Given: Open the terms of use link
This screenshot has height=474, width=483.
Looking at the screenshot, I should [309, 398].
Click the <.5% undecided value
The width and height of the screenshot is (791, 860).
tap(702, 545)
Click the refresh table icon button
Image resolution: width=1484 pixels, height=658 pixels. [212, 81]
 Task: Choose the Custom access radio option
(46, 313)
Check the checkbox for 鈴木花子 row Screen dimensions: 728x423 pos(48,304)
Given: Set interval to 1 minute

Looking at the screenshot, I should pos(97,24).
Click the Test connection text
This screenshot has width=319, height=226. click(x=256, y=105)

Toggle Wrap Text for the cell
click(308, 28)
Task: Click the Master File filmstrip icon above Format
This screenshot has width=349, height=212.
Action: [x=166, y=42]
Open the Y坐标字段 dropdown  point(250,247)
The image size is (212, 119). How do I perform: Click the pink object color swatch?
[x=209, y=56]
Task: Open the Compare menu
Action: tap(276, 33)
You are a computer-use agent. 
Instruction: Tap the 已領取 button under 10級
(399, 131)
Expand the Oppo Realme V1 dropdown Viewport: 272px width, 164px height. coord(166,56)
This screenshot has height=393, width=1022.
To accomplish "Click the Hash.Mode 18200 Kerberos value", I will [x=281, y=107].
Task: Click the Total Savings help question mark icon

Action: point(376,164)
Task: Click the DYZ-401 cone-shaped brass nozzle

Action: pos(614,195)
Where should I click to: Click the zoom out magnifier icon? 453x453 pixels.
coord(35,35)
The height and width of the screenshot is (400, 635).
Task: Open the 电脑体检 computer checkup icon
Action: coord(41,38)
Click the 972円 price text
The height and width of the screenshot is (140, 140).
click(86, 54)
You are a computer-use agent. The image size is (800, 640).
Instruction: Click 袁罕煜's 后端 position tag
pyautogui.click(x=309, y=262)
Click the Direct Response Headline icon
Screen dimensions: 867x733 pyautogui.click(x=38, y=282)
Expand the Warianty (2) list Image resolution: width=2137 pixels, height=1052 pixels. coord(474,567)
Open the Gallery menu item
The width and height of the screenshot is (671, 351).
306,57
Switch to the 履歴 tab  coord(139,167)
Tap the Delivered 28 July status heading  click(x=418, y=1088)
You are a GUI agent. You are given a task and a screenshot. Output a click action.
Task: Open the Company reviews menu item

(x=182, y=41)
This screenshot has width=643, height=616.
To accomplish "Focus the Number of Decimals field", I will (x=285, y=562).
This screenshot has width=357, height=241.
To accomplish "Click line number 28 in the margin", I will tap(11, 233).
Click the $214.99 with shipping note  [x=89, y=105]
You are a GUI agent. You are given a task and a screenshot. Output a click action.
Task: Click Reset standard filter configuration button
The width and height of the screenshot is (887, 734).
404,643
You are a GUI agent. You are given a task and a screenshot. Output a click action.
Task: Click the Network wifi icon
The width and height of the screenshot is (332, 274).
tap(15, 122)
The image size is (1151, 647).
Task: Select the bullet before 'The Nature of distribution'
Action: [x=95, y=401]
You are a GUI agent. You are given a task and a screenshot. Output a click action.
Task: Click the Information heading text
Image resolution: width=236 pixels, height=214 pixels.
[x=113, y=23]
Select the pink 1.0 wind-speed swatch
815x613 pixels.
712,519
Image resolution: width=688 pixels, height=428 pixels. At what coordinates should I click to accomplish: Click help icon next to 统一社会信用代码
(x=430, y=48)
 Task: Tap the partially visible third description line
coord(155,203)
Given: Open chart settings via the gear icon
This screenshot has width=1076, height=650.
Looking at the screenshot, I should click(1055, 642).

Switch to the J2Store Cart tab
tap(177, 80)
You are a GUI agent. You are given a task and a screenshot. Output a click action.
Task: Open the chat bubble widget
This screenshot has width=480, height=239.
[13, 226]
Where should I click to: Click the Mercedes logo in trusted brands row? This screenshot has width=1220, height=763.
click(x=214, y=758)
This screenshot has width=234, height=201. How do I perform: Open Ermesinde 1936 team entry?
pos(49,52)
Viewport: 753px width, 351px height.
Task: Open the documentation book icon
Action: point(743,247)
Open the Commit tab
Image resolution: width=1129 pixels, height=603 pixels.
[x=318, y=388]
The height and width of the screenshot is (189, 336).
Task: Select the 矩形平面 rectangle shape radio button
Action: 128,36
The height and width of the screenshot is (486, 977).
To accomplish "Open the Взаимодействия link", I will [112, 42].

- YOUR ASSIGNMENT:
Write back every line of the material exactly as it was provided.

- EXPECTED ANSWER:
Given: Open the terms of use link
This screenshot has height=474, width=483.
Looking at the screenshot, I should [309, 398].
Click the <.5% undecided value
The width and height of the screenshot is (791, 860).
tap(702, 545)
Click the refresh table icon button
Image resolution: width=1484 pixels, height=658 pixels. [212, 81]
 Task: Choose the Custom access radio option
(46, 313)
Check the checkbox for 鈴木花子 row Screen dimensions: 728x423 pos(48,304)
Given: Set interval to 1 minute

Looking at the screenshot, I should pos(97,24).
Click the Test connection text
This screenshot has width=319, height=226. click(x=256, y=105)

Toggle Wrap Text for the cell
click(308, 28)
Task: Click the Master File filmstrip icon above Format
This screenshot has width=349, height=212.
Action: [x=166, y=42]
Open the Y坐标字段 dropdown  point(250,247)
The image size is (212, 119). How do I perform: Click the pink object color swatch?
[x=209, y=56]
Task: Open the Compare menu
Action: tap(276, 33)
You are a computer-use agent. 
Instruction: Tap the 已領取 button under 10級
(399, 131)
Expand the Oppo Realme V1 dropdown Viewport: 272px width, 164px height. coord(166,56)
This screenshot has height=393, width=1022.
To accomplish "Click the Hash.Mode 18200 Kerberos value", I will [x=281, y=107].
Task: Click the Total Savings help question mark icon

Action: point(376,164)
Task: Click the DYZ-401 cone-shaped brass nozzle

Action: pos(614,195)
Where should I click to: Click the zoom out magnifier icon? 453x453 pixels.
coord(35,35)
The height and width of the screenshot is (400, 635).
Task: Open the 电脑体检 computer checkup icon
Action: coord(41,38)
Click the 972円 price text
The height and width of the screenshot is (140, 140).
click(86, 54)
You are a computer-use agent. The image size is (800, 640).
Instruction: Click 袁罕煜's 后端 position tag
pyautogui.click(x=309, y=262)
Click the Direct Response Headline icon
Screen dimensions: 867x733 pyautogui.click(x=38, y=282)
Expand the Warianty (2) list Image resolution: width=2137 pixels, height=1052 pixels. coord(474,567)
Open the Gallery menu item
The width and height of the screenshot is (671, 351).
306,57
Switch to the 履歴 tab  coord(139,167)
Tap the Delivered 28 July status heading  click(x=418, y=1088)
You are a GUI agent. You are given a task and a screenshot. Output a click action.
Task: Open the Company reviews menu item

(x=182, y=41)
This screenshot has width=643, height=616.
To accomplish "Focus the Number of Decimals field", I will (x=285, y=562).
This screenshot has width=357, height=241.
To accomplish "Click line number 28 in the margin", I will tap(11, 233).
Click the $214.99 with shipping note  [x=89, y=105]
You are a GUI agent. You are given a task and a screenshot. Output a click action.
Task: Click Reset standard filter configuration button
The width and height of the screenshot is (887, 734).
404,643
You are a GUI agent. You are given a task and a screenshot. Output a click action.
Task: Click the Network wifi icon
The width and height of the screenshot is (332, 274).
tap(15, 122)
The image size is (1151, 647).
Task: Select the bullet before 'The Nature of distribution'
Action: [x=95, y=401]
You are a GUI agent. You are given a task and a screenshot. Output a click action.
Task: Click the Information heading text
Image resolution: width=236 pixels, height=214 pixels.
[x=113, y=23]
Select the pink 1.0 wind-speed swatch
815x613 pixels.
712,519
Image resolution: width=688 pixels, height=428 pixels. At what coordinates should I click to accomplish: Click help icon next to 统一社会信用代码
(x=430, y=48)
 Task: Tap the partially visible third description line
coord(155,203)
Given: Open chart settings via the gear icon
This screenshot has width=1076, height=650.
Looking at the screenshot, I should click(1055, 642).

Switch to the J2Store Cart tab
tap(177, 80)
You are a GUI agent. You are given a task and a screenshot. Output a click action.
Task: Open the chat bubble widget
This screenshot has width=480, height=239.
[13, 226]
Where should I click to: Click the Mercedes logo in trusted brands row? This screenshot has width=1220, height=763.
click(x=214, y=758)
This screenshot has width=234, height=201. How do I perform: Open Ermesinde 1936 team entry?
pos(49,52)
Viewport: 753px width, 351px height.
Task: Open the documentation book icon
Action: point(743,247)
Open the Commit tab
Image resolution: width=1129 pixels, height=603 pixels.
[x=318, y=388]
The height and width of the screenshot is (189, 336).
Task: Select the 矩形平面 rectangle shape radio button
Action: 128,36
The height and width of the screenshot is (486, 977).
To accomplish "Open the Взаимодействия link", I will [112, 42].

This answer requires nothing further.